> [Passage to read]:
[Start]
[OpenID] Yahoo hijacking?

SitG Admin sysadmin at shadowsinthegarden.com
Sat Apr 19 01:24:49 UTC 2008


At 8:16 PM -0400 4/18/08, Max Metral wrote:
>I think we have to tread extremely carefully here.  At some point, if
>OpenID is lucky, the benefits to using it will so far outweigh the
>problems (e.g. if the RP is down, if the RP hijacks the traffic, if the
>value of the membership is diminished because I don't get the strong
>brand affiliation, etc) that no one would think of rolling their own.

Wait, if OpenID is LUCKY? No one even *thinking* of "rolling their 
own" would be considered a GOOD outcome?

Charge full speed ahead, I say! ;)

>But if, right now, I have the choice between a standard that has only
>partial major player adoption and even less end-user awareness AND has a
>non-negligible opportunity of completely losing a user, it ain't
>happening.

What, exactly, "ain't happening"? A standard that threatens to 
"completely lose" users by letting them go out and play with everyone 
else? As the saying goes,

"If you love somebody, let them go, for if they return, they were 
always yours. And if they don't, they never were."
[End]
> [Record list]:
[Start]
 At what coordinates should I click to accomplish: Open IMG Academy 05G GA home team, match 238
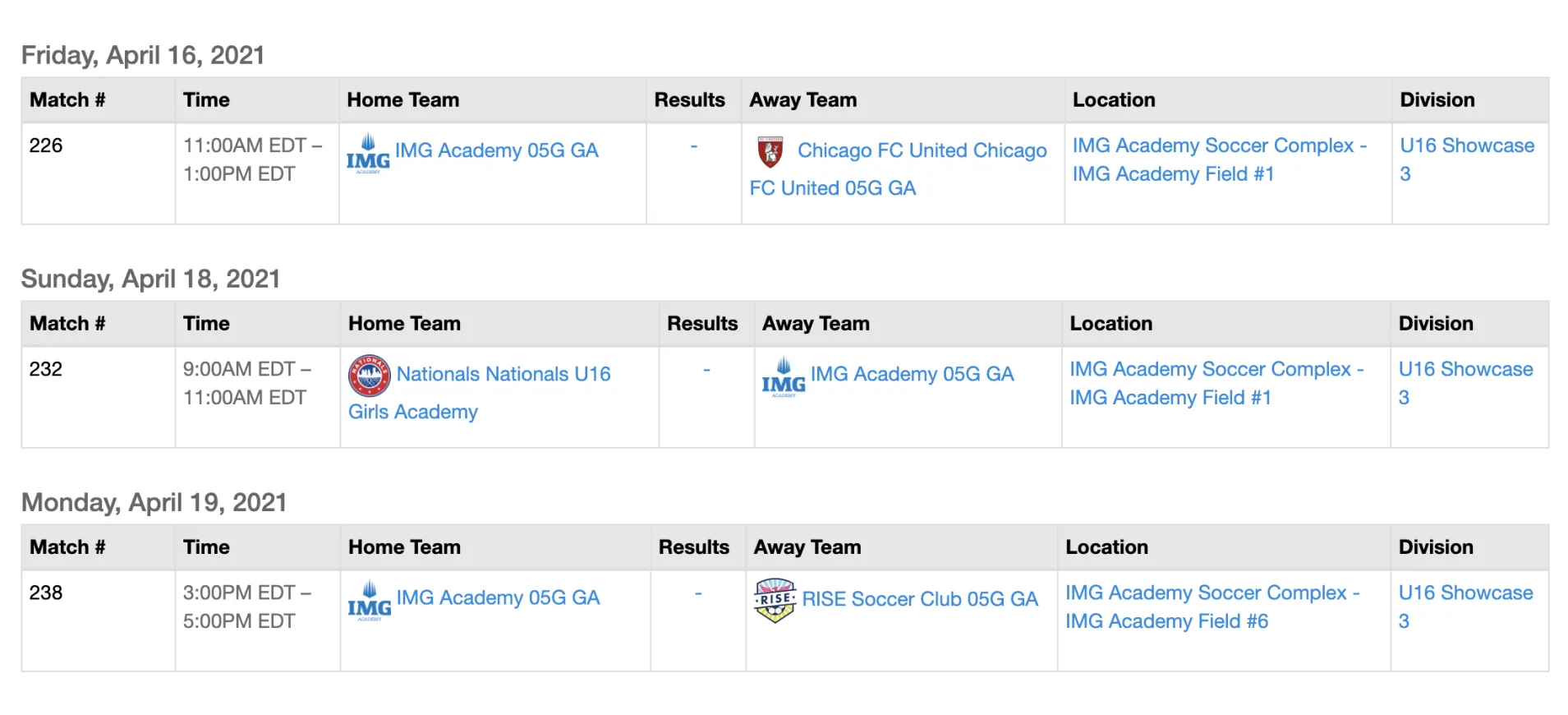coord(498,597)
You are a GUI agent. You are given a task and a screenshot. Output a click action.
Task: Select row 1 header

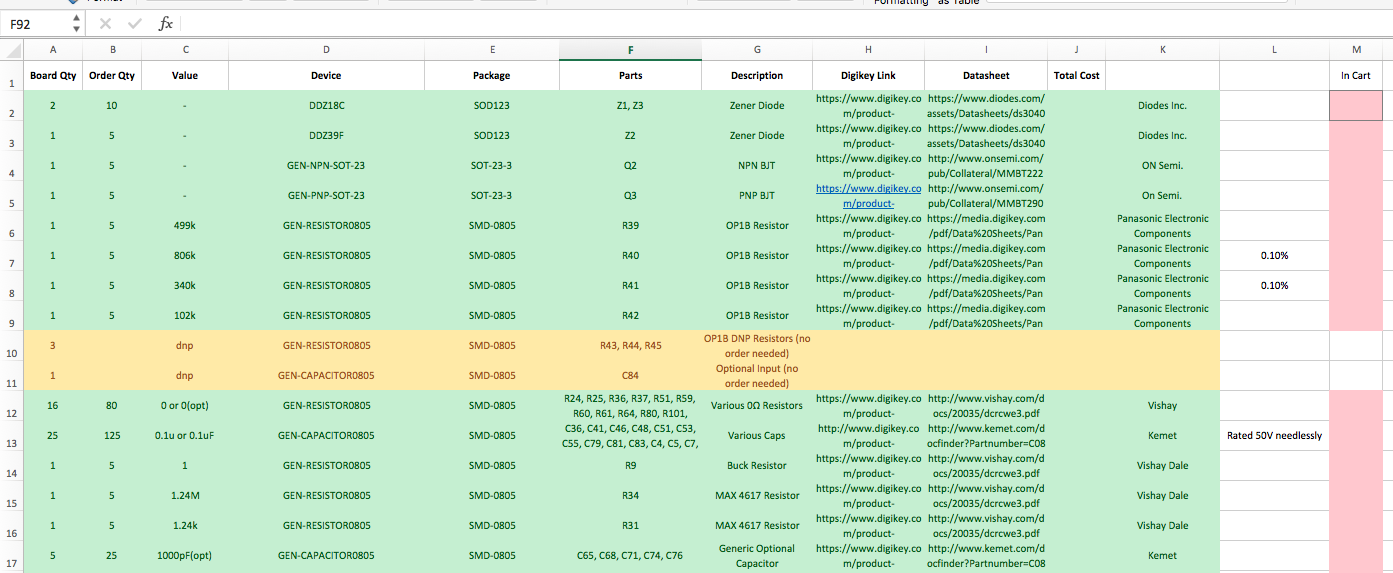[x=11, y=83]
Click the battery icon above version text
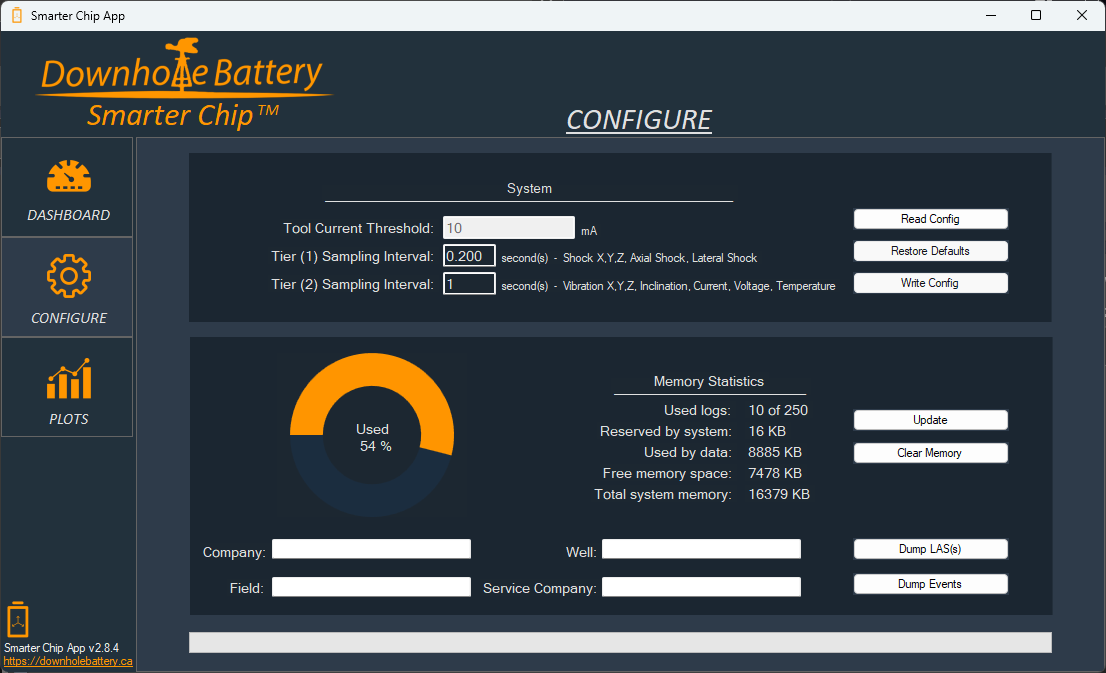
[End]
> [Problem 1]: Output the OpenID post's text, starting with "SitG Admin sysadmin" and going on through "a GOOD outcome?".
> [Problem 2]: Pick up the mailing-list post on OpenID and Yahoo hijacking after its last line and continue writing it.

> [Expected answer 1]:
SitG Admin sysadmin at shadowsinthegarden.com
Sat Apr 19 01:24:49 UTC 2008


At 8:16 PM -0400 4/18/08, Max Metral wrote:
>I think we have to tread extremely carefully here.  At some point, if
>OpenID is lucky, the benefits to using it will so far outweigh the
>problems (e.g. if the RP is down, if the RP hijacks the traffic, if the
>value of the membership is diminished because I don't get the strong
>brand affiliation, etc) that no one would think of rolling their own.

Wait, if OpenID is LUCKY? No one even *thinking* of "rolling their 
own" would be considered a GOOD outcome?

> [Expected answer 2]:
-Kahlil Gibran

Customer-loyalty through locking-in is like ruling through fear 
instead of respect; yes, they'll follow you, but only until they see 
a chance to stab you in the back. Forcing customers to use *you* (or 
an affiliated company) as the OP to receive the full value of their 
membership from allied sites isn't a hard lock, but it does nerf 
OpenID's potential for acting as a "market equalizer"; if users can 
get full value at 3rd-party sites *no matter who they use as their 
OP*, they can switch to another OP not just when that site goes down 
but *also* if they should suddenly happen to disagree with that OP's 
business practices. If an OP embraces (or is revealed in supporting, 
directly or through affiliates) reprehensible business practices, its 
customers may wish to depart - and, if its competitors are any 
better, they just may. That's the promise - and threat - OpenID 
supports for the users. Lacking a "free market" the question is who 
can do better at locking in their customers, but if the question of 
who can give the customers more of what they want sounds easier to 
answer, it then becomes worthwhile to accept technology and ideas 
that support such freedoms :)

Full disclosure: I "blacklist" MyOpenID.com OP's (and similar 
large-scale, dedicated OP's) that are used as that user's Identity, 
but only for my (privileged) users and only by assigning them a 
"second-class citizenship" just as LiveJournal.com does for *all* 
OpenID users. I do this to encourage decentralization (if 
MyOpenID.com went down or went bad, users could lose *all* of their 
accumulated Identity, reputation, etcetera), but it's technically the 
same method as I condemned above. The only real difference is in what 
choice of OP's we're discouraging.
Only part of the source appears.